Transcript
STEVE INSKEEP, HOST:
Here's a chance to explore tensions between the United States and China. Diplomats from those two countries meet next week - regular meetings, at a nervous time. U.S. Assistant Secretary of State Daniel Russel says China is pushing boundaries.
DANIEL RUSSEL: The behavior that we're seeing suggests that the Chinese want to exercise a kind of exceptionalism. We're hearing more and more about a Chinese dream.
INSKEEP: China sees a huge role for itself in Asia. The U.S. wants China to follow international rules. We met Russel after U.S. computers were hacked. Someone in China is suspected of obtaining personal information of government employees.
It's occurring to me, sitting here now, that perhaps somebody has your information.
RUSSEL: Oh, trust me; I don't think there's very much about me that the Chinese don't know.
INSKEEP: (Laughter).
RUSSEL: The good news is my life is an open book.
INSKEEP: The administration, of course, is also pushing for the Trans-Pacific Partnership, the trade deal with Pacific nations - just about all the major players except China. And it has been described by the administration as a way to reassure and bind U.S. allies to the United States and make sure the United States is the one writing the rules for the region and not China. Should the Chinese feel threatened by that?
RUSSEL: No. And interestingly, the Chinese, in my experience over the past two or three years, have evolved from great suspicion and concern towards the Trans-Pacific Partnership, or TPP, to gingerly inquiring as to whether Chinese membership might, at least theoretically, someday be an option. And senior U.S. officials have been very clear and careful that the door is not closed to them.
INSKEEP: When you get into these private meetings, are the discussions on entirely different issues than some of the things we talk about in public?
RUSSEL: Yes, in that there are a number of big issues that occupy our attention that are hiding in plain sight. But equally important is the willingness and the ability of the two sides to engage on real problems - the situation in the South China Sea - where we have a very different perspective.
INSKEEP: Let's just remind people this is a waterway that is bounded by a number of nations, where the Chinese have been asserting more and more control and also building artificial islands that can be used as military bases among other things. The United States has called on China to stop that construction. And as I understand it, the Chinese have announced that they will stop as soon as they are done.
RUSSEL: (Laughter). Well, you've got that right. The concern throughout the Asia-Pacific region - not only from the other claimants - is that China's goal is simply to create a military advantage and to use these outposts as bases for power projection. This mustn't and can't be solved through brute force. There are rules. China is a signatory to the U.N. Convention on the Law of the Sea. What China should be building, frankly, is not outposts. It should be building common ground with the other claimants.
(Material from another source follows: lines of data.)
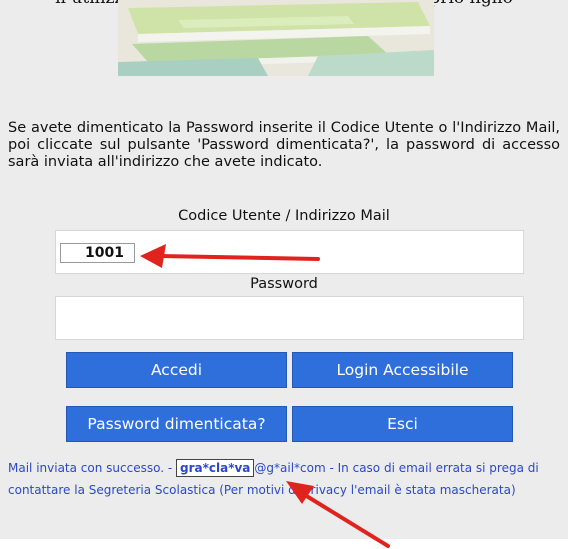  I want to click on arrow-to-user-code, so click(230, 256).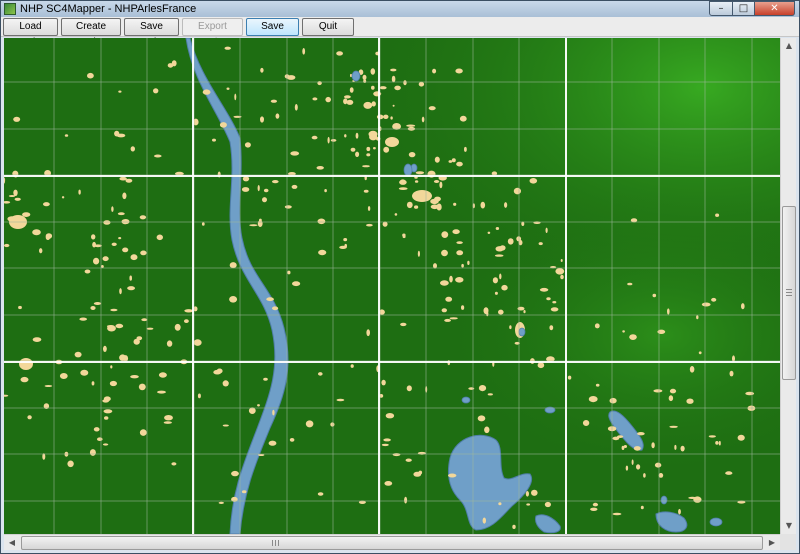 This screenshot has height=554, width=800. What do you see at coordinates (108, 9) in the screenshot?
I see `window-title: NHP SC4Mapper - NHPArlesFrance` at bounding box center [108, 9].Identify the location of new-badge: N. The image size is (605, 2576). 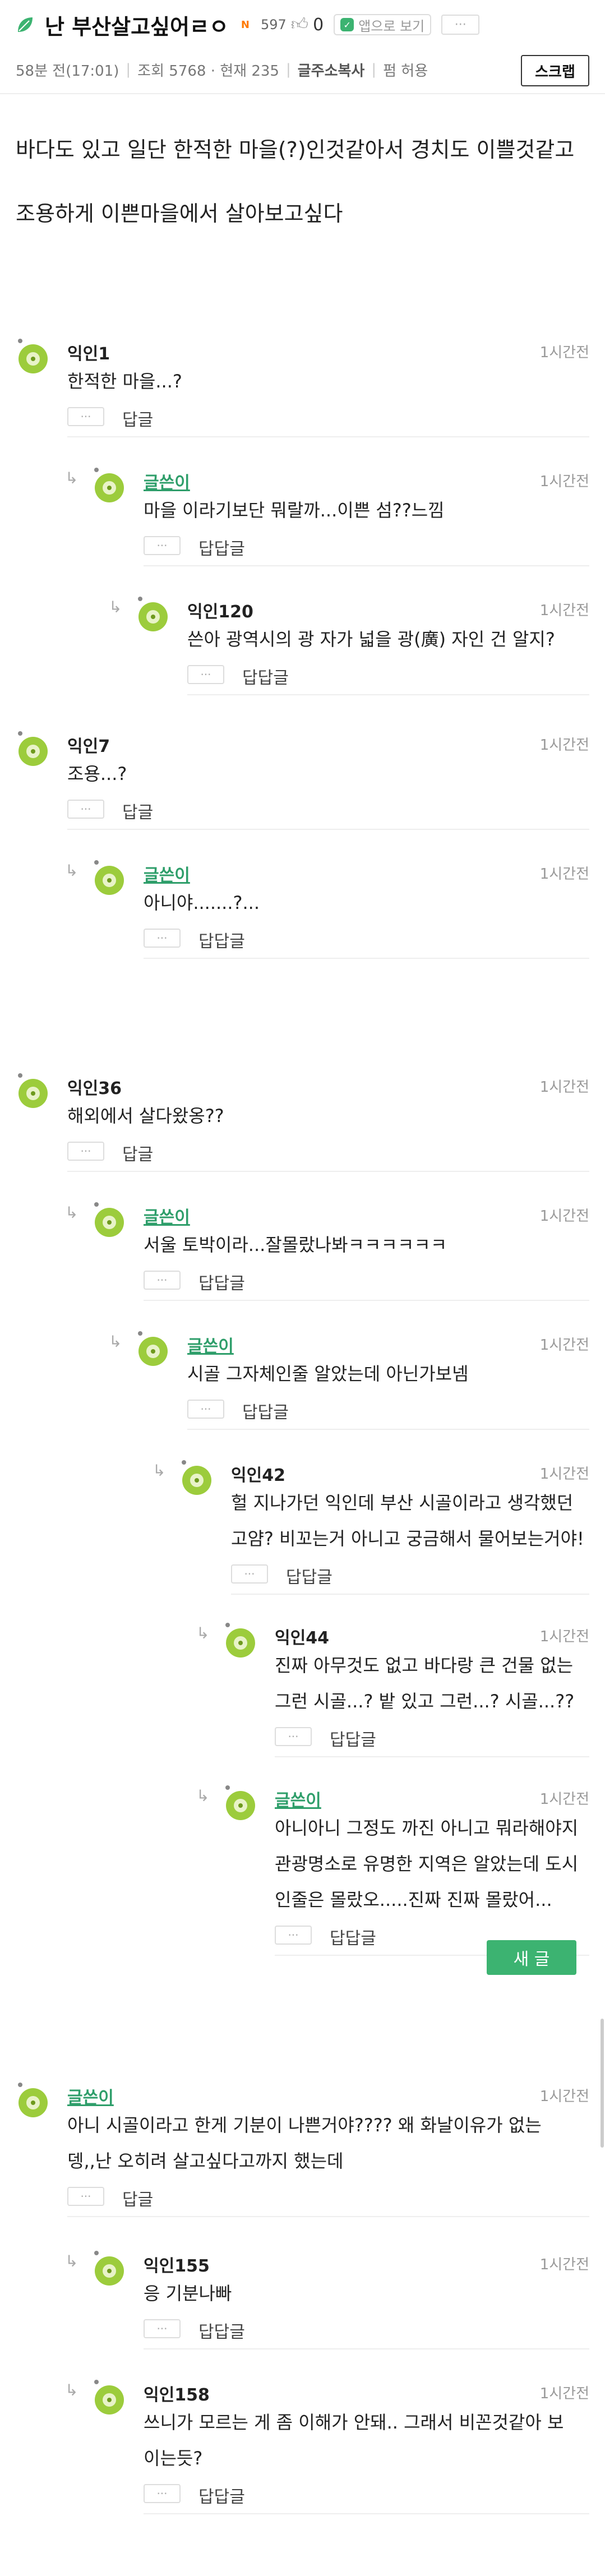
(246, 25).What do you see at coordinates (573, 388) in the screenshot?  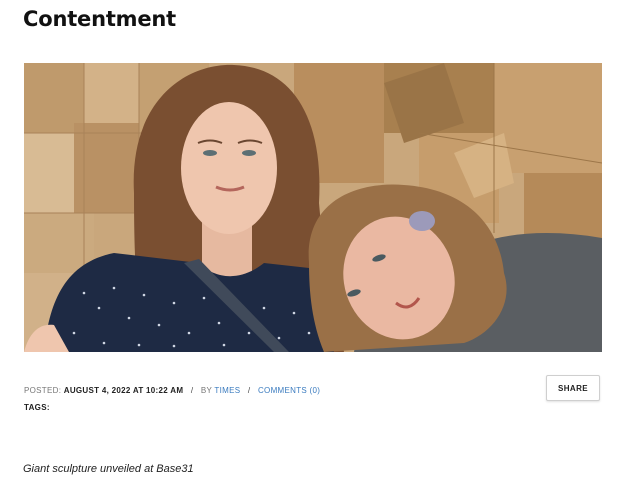 I see `share-button: SHARE` at bounding box center [573, 388].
INSKEEP: Is there something the United states can or will put on the table to push the Chinese to that position because they're not in the same position you are?
RUSSEL: Well, what the Chinese have said is that the process of reclamation has breached its natural conclusion but that they intend to proceed with construction of facilities that include military facilities. The net effect is to alienate the neighbors with whom China trades and the neighbors with whom China has to live. Now, the U.S. Navy will not be impeded by a sandbar or by construction by any country, including China, in the South China Sea.
INSKEEP: Two former U.S. diplomats, Robert Blackwell and Ashley Tellis, not very long ago sat where you sat and argued, if I may summarize, that the U.S. and China simply have fundamentally different interests in Asia. Very simply put, the United States wants to be in Asia. China wants the United States out of Asia. Do you see the interests clashing that dramatically?
RUSSEL: Well, look. I think the way to think about it is that the U.S. and China both have a huge interest in the peaceful development of the Asia-Pacific region. What that means is that the United States couldn't contain China if it wanted to, and frankly, we don't. It means also that China couldn't exclude the United States, even if they wanted to. And they say that they don't.
INSKEEP: We've been talking with Daniel Russel. He is assistant secretary of state for East Asian and Pacific affairs. Thanks very much for coming by.